**Saved entries**
____

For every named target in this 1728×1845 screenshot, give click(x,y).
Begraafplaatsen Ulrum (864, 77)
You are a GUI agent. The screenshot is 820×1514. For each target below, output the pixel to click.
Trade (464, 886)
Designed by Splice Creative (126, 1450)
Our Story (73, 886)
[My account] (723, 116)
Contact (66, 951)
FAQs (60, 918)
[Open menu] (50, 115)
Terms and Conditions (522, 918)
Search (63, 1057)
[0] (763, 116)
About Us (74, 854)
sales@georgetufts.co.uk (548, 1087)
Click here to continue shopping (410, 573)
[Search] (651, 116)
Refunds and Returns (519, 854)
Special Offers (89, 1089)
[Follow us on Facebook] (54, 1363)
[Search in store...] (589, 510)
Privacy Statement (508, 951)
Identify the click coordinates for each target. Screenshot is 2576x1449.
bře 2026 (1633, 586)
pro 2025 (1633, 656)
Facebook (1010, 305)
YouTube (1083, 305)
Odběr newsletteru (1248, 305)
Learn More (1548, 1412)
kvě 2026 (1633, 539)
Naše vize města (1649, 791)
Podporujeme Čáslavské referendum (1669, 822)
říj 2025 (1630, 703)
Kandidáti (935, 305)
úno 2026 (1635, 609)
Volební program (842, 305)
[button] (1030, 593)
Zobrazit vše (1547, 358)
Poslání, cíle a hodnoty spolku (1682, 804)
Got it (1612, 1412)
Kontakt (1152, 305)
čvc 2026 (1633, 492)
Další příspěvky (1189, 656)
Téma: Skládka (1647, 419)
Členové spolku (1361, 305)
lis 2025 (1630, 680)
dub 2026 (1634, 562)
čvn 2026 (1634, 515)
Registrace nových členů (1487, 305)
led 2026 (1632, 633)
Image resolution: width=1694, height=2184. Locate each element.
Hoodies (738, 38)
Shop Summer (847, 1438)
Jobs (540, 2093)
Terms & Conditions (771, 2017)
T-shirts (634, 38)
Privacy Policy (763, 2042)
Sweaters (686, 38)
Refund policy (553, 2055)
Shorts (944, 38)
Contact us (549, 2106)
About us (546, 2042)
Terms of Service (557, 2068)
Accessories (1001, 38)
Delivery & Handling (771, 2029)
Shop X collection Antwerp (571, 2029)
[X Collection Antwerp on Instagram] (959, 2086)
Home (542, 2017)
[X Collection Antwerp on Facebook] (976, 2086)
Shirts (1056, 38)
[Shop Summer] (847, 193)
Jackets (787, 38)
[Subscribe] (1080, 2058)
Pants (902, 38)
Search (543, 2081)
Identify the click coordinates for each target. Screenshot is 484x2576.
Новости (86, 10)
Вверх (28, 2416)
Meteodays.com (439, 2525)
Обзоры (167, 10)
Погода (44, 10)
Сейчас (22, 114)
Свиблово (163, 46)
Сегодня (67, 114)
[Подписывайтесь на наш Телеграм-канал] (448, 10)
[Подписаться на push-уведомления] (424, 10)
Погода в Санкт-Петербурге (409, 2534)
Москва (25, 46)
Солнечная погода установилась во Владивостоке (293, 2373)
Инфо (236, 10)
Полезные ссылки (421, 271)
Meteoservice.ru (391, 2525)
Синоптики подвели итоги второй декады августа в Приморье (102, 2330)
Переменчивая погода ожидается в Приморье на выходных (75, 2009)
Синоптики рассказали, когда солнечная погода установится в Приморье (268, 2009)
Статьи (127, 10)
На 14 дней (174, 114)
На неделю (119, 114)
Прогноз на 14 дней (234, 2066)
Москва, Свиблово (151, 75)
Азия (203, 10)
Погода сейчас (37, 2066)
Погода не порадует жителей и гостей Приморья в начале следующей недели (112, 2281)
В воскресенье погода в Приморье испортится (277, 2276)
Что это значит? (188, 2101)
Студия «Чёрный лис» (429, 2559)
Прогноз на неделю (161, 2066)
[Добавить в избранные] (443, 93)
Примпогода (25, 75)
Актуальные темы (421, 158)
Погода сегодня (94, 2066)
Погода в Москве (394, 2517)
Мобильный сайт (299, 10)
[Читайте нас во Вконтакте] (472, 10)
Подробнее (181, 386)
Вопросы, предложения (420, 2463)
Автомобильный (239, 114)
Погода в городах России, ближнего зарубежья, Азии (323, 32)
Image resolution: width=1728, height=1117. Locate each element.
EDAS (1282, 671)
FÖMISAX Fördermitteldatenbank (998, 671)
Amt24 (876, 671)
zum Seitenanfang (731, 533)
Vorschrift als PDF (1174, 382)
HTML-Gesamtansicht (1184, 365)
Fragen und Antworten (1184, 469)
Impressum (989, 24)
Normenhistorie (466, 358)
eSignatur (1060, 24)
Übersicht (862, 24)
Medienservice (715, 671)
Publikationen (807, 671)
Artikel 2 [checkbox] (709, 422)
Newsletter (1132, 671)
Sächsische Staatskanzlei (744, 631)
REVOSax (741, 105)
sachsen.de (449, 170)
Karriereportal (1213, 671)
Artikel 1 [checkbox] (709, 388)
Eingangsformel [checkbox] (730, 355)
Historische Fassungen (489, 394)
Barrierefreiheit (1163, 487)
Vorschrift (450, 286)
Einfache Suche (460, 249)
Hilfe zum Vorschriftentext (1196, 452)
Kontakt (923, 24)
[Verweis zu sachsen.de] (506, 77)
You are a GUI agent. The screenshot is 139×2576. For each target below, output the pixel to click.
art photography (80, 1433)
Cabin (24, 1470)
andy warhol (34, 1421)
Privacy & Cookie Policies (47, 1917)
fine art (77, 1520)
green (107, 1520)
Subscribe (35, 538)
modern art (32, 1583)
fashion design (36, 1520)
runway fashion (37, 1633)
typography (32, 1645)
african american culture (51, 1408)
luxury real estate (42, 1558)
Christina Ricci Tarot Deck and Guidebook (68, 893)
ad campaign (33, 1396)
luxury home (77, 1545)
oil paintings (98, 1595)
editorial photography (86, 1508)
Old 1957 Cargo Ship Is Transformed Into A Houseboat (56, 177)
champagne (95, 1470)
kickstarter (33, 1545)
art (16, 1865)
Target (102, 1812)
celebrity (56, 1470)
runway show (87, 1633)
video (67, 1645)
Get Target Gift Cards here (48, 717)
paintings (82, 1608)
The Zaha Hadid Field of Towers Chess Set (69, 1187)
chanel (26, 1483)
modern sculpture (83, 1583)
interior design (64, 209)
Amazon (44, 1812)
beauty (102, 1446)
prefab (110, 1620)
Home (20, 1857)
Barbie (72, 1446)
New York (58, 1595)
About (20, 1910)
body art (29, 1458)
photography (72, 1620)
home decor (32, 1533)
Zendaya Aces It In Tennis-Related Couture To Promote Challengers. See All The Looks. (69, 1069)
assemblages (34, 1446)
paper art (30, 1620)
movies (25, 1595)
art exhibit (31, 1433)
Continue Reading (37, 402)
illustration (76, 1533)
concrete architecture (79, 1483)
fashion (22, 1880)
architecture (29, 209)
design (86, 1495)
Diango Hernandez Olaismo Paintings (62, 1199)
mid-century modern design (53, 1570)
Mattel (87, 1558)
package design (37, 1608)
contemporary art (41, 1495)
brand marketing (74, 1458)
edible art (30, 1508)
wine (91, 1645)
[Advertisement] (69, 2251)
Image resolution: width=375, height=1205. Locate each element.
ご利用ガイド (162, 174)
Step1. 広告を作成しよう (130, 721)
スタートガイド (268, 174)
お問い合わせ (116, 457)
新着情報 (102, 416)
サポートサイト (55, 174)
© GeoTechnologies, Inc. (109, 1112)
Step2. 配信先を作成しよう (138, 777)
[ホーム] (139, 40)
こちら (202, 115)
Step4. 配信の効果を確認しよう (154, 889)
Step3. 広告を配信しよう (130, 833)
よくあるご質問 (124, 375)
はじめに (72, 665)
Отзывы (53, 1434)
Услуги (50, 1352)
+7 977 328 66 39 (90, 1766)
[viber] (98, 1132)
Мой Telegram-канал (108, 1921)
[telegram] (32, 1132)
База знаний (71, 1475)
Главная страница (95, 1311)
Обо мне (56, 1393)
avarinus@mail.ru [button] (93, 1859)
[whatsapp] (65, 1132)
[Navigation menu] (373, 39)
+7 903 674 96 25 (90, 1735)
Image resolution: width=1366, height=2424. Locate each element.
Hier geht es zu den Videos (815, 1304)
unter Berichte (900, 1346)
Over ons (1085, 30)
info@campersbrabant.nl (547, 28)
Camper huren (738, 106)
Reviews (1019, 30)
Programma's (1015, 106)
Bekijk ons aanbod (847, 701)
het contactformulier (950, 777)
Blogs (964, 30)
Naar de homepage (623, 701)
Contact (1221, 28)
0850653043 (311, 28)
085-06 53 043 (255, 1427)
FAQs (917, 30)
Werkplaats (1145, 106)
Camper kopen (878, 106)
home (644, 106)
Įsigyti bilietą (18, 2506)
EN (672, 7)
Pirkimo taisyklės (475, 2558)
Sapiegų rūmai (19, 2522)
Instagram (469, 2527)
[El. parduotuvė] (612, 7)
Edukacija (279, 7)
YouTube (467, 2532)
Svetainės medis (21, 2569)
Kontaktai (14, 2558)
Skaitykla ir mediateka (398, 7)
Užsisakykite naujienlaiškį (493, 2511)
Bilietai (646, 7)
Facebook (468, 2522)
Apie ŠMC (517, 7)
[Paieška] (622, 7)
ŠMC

____

**EXERCISE DESCRIPTION**
Output the data exactly, from the first line through the line that holds "Refunds and Returns (519, 854)", so that no later line appears.

**WRITTEN ANSWER**
For every named target in this 1728×1845 screenshot, give click(x,y).
Begraafplaatsen Ulrum (864, 77)
You are a GUI agent. The screenshot is 820×1514. For each target below, output the pixel to click.
Trade (464, 886)
Designed by Splice Creative (126, 1450)
Our Story (73, 886)
[My account] (723, 116)
Contact (66, 951)
FAQs (60, 918)
[Open menu] (50, 115)
Terms and Conditions (522, 918)
Search (63, 1057)
[0] (763, 116)
About Us (74, 854)
sales@georgetufts.co.uk (548, 1087)
Click here to continue shopping (410, 573)
[Search] (651, 116)
Refunds and Returns (519, 854)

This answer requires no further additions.